VideoMAE Pretrain Batch Masking

I have a question about whether it’s possible to use multiple masks in a single micro-batch of size >1 for VideoMAE pre-training.

In the current code it seems that when inverse mask ([B, P], where P number of patches) is applied to batched embeddings ([B, P, D], where P number of patches, D number of features) we will lose the batch dimension ([P, D], all batch entries’ visible patches will be clamped together) and we will get this error when the number of patches for batch entries differ and we cannot reshape:

{RuntimeError}shape '[B, -1, D]' is invalid for input of size X

Or are we supposed to use the same mask for the micro-batch to make sure dimensions are the same?

Thank you!

Thanks for reporting this, I will take a look.

I’ve taken a look, this runs fine for me:

from transformers import VideoMAEFeatureExtractor, VideoMAEForPreTraining
import torch

model = VideoMAEForPreTraining.from_pretrained("MCG-NJU/videomae-base")

# assume the batch size is 2
num_frames = 16
pixel_values = torch.randn(2,num_frames,3,224,224)

num_patches_per_frame = (model.config.image_size // model.config.patch_size) ** 2
seq_length = (num_frames // model.config.tubelet_size) * num_patches_per_frame

bool_masked_pos_1 = torch.randint(0, 2, (1, seq_length)).bool()
bool_masked_pos_2 = torch.randint(0, 2, (1, seq_length)).bool()
bool_masked_pos = torch.cat([bool_masked_pos_1, bool_masked_pos_2])

outputs = model(pixel_values, bool_masked_pos=bool_masked_pos)

loss = outputs.loss

Thank you for the code! I executed it on my environment and it still says:

RuntimeError: shape '[2, -1, 768]' is invalid for input of size 1209600

Pytorch version 1.9.0 and transformers version 4.22.1.

Hi, as far as I understand there’s a chance that these two masks could end up being of the same masked/unmasked ratio. Which is why it may or may not work based on chance.

I was able to make this work for batches using this snippet:

# e.g. mask_ratio = 0.9
bool_masked_pos = np.ones(seq_length)
mask_num = math.ceil(seq_length * mask_ratio)
mask = np.random.choice(seq_length, mask_num, replace=False)
bool_masked_pos[mask] = 0

Basically making sure we mask the same number of pixels across all images.

Oh yes that’s indeed required. The mask ratio needs to be the same for each video in a batch.

Note that the VideoMAE authors trained the model like that. The code snippet is also used in the original implementation.

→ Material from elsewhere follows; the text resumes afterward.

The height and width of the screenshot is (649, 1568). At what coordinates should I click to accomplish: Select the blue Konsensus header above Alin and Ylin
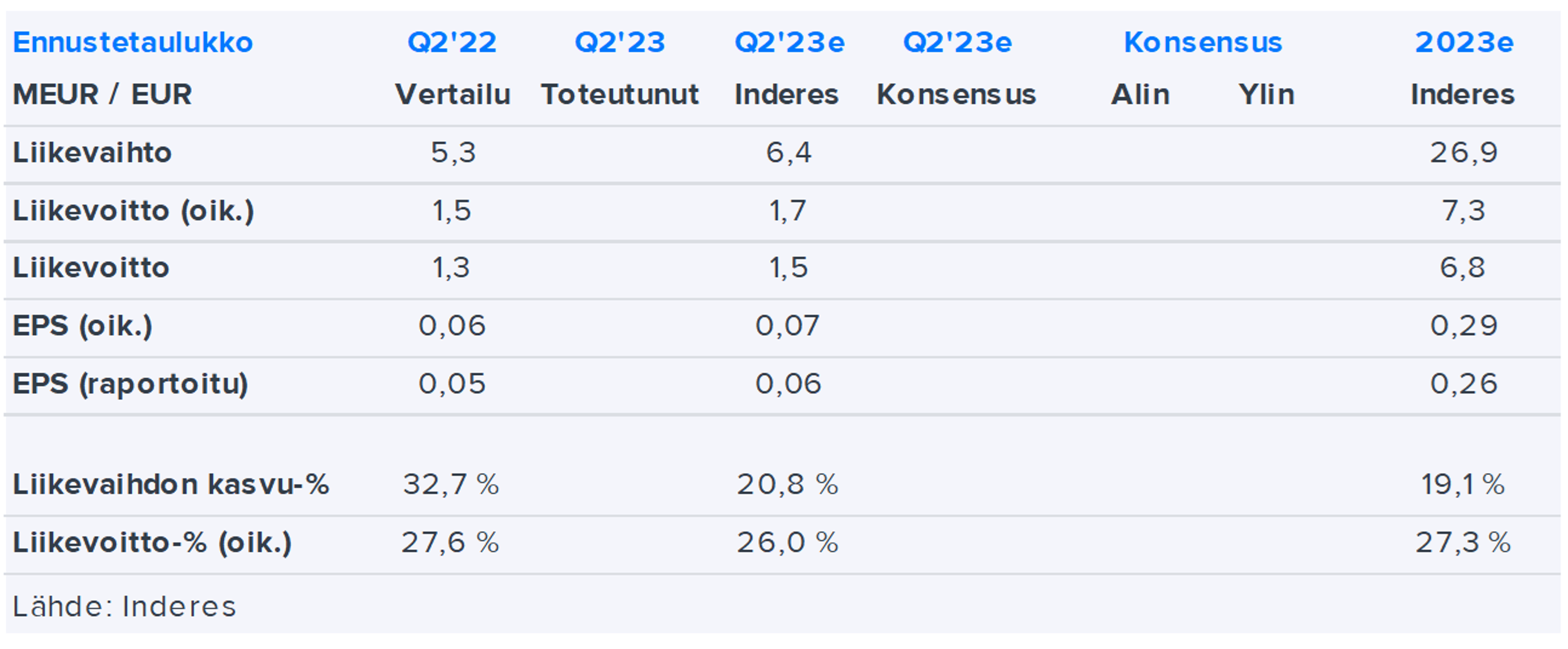1202,42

Thank you for the solution @aljipa! I guess bool_masked_pos needs to be casted to boolean and stack “batch size” bool_masked_pos elements, i.e., following your code snippet:

batch_size = 2

bool_masked_pos = np.ones(seq_length)
mask_num = math.ceil(seq_length * mask_ratio)
mask = np.random.choice(seq_length, mask_num, replace=False)
bool_masked_pos[mask] = 0

# Torch and bool cast, extra dimension added for concatenation
bool_masked_pos = torch.as_tensor(bool_masked_pos).bool().unsqueeze(0)
bool_masked_pos = torch.cat([bool_masked_pos for _ in range(batch_size)])

So that for all the elements within the batch, the mask is the same as mentioned by @nielsr.

No that’s not necessary, I said that the mask ratio needs to be the same (like 0.9), not necessarily the mask itself. The boolean mask can differ between examples in a batch.